-- PROVIDED INFORMATION follows --

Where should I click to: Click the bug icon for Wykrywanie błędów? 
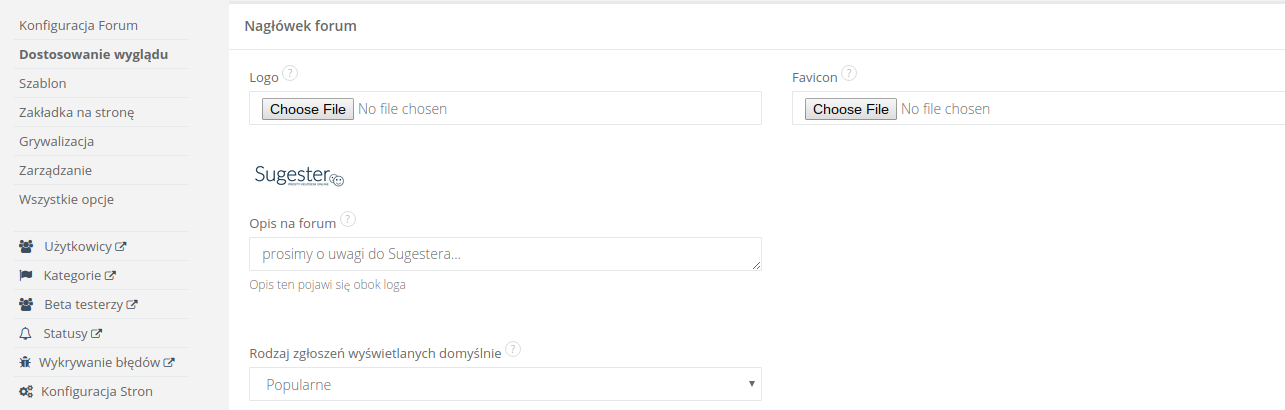tap(27, 362)
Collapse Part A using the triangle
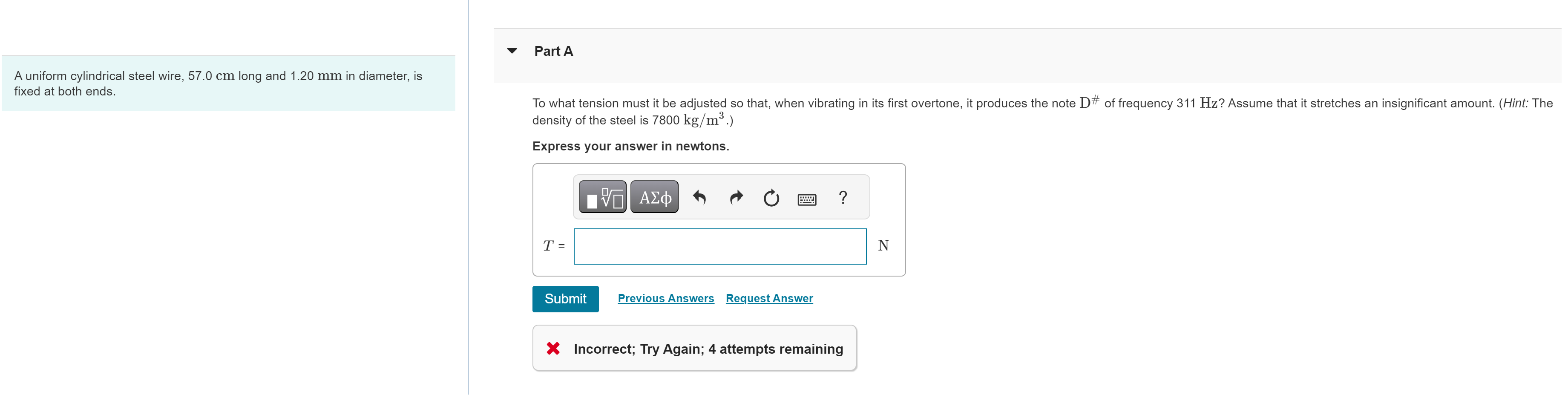1568x395 pixels. [512, 51]
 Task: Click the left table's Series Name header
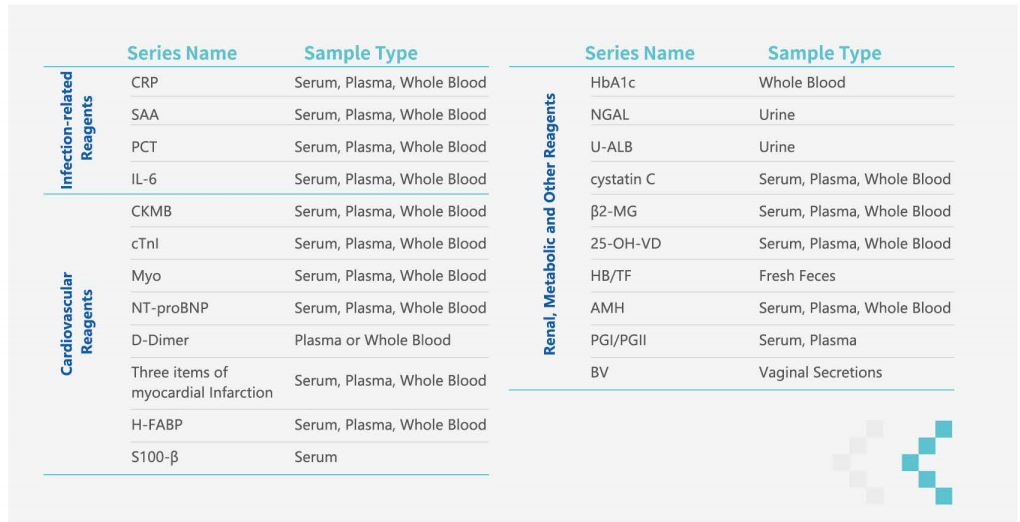(182, 53)
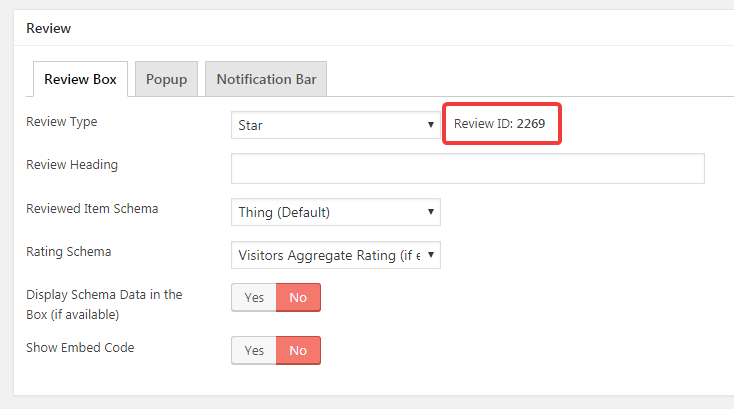Choose No for Show Embed Code
This screenshot has width=734, height=409.
coord(298,350)
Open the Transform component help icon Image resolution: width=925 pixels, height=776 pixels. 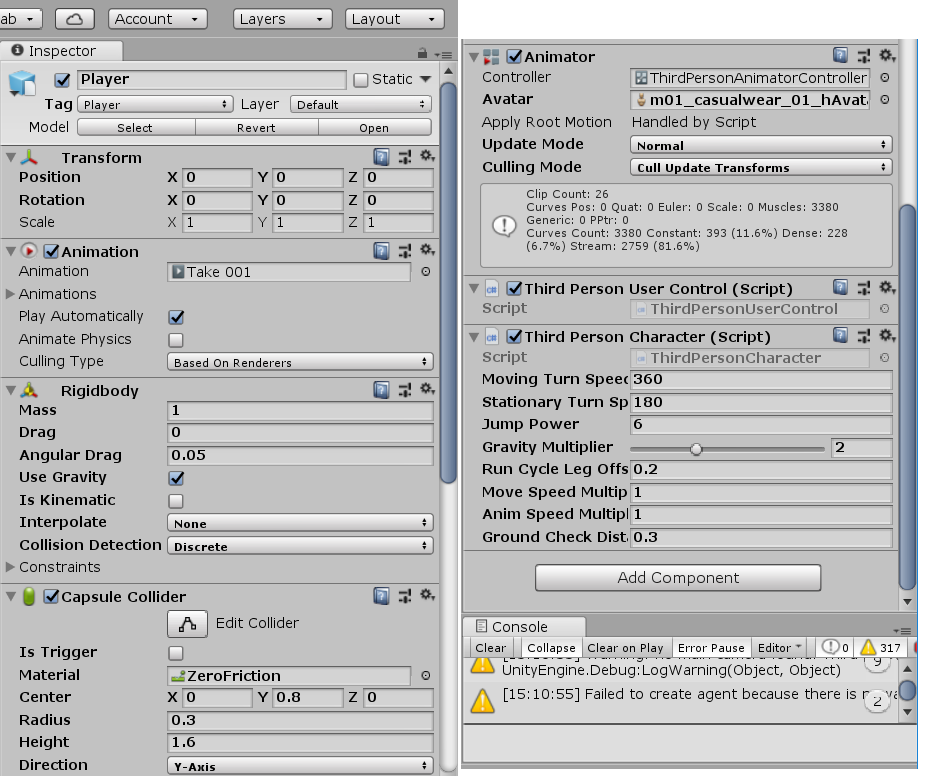click(x=381, y=157)
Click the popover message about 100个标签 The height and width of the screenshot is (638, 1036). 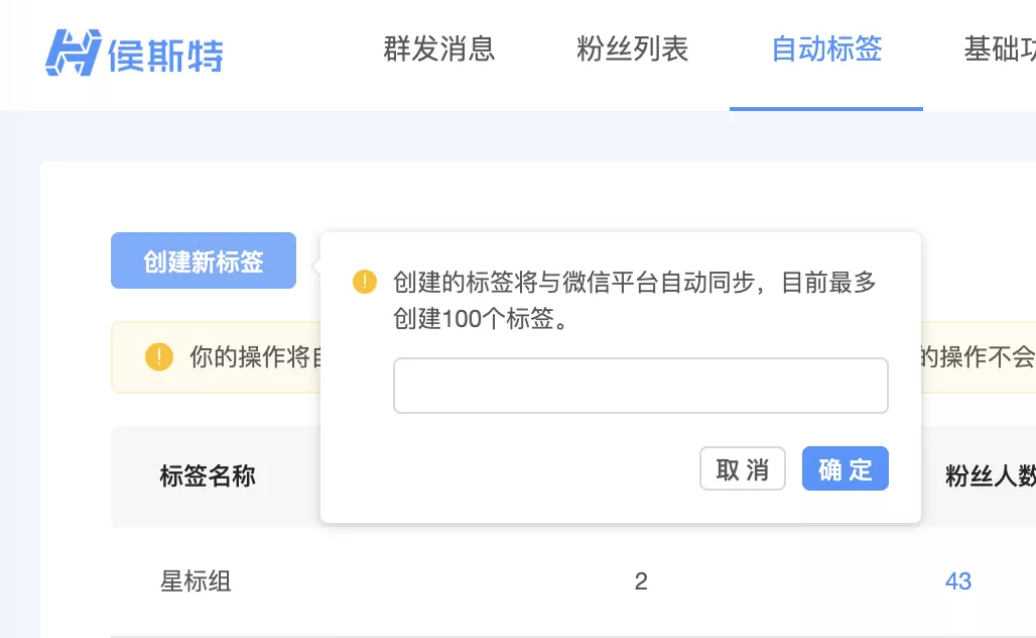click(x=634, y=302)
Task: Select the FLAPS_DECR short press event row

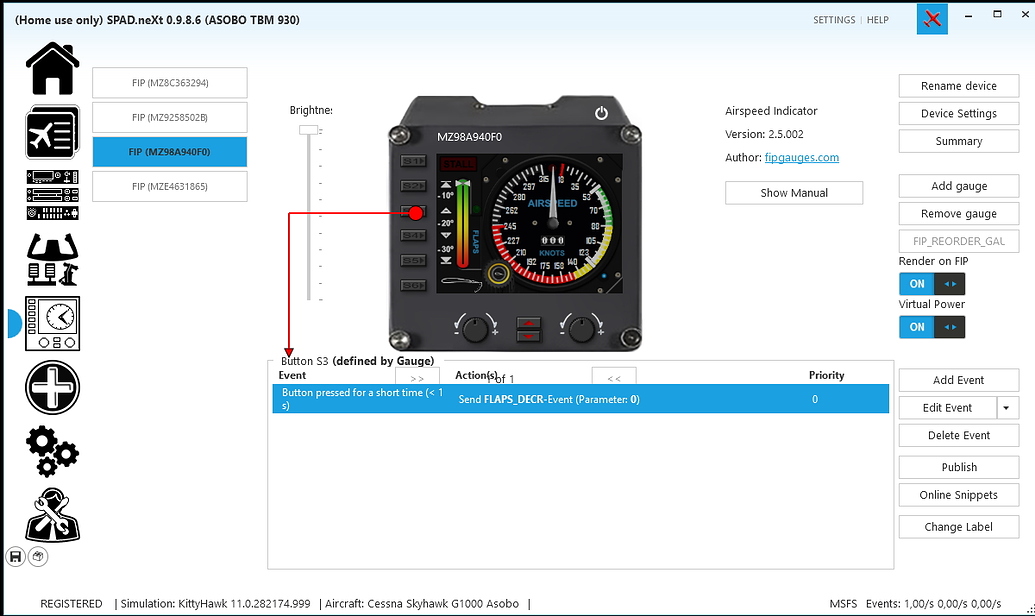Action: 580,399
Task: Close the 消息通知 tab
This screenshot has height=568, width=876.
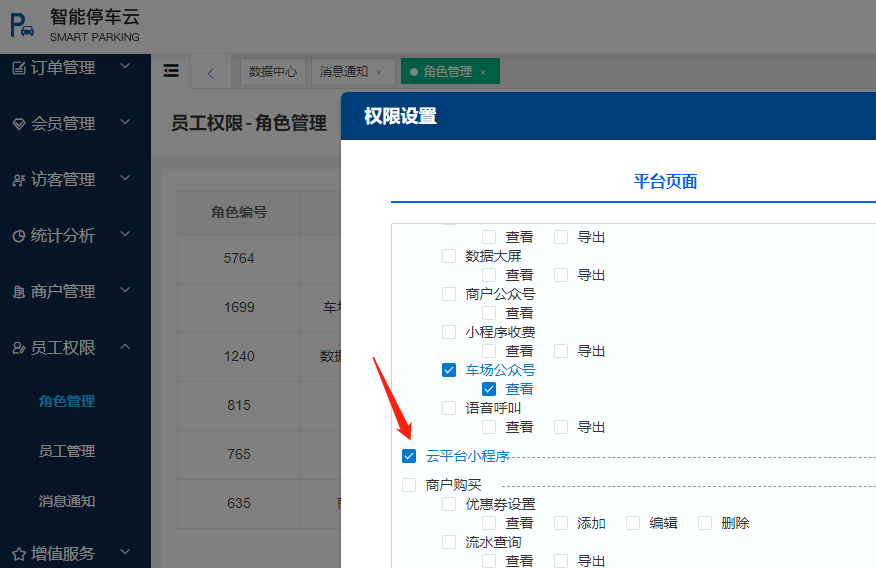Action: click(379, 72)
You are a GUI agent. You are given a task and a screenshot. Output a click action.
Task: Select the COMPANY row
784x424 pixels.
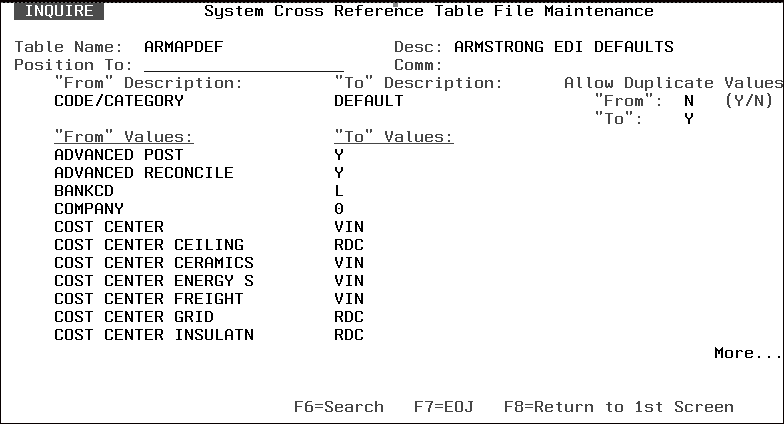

-- PROVIDED INFORMATION concluded --

## YOUR INSTRUCTIONS
Begin at the line containing "This screenshot has height=568, width=876." and stop at the final line of the data. Retype those lines exactly, without the pictures.

## SOLUTION
This screenshot has height=568, width=876.
Action: click(379, 72)
You are a GUI agent. You are given a task and a screenshot. Output a click action.
Task: Select the COMPANY row
784x424 pixels.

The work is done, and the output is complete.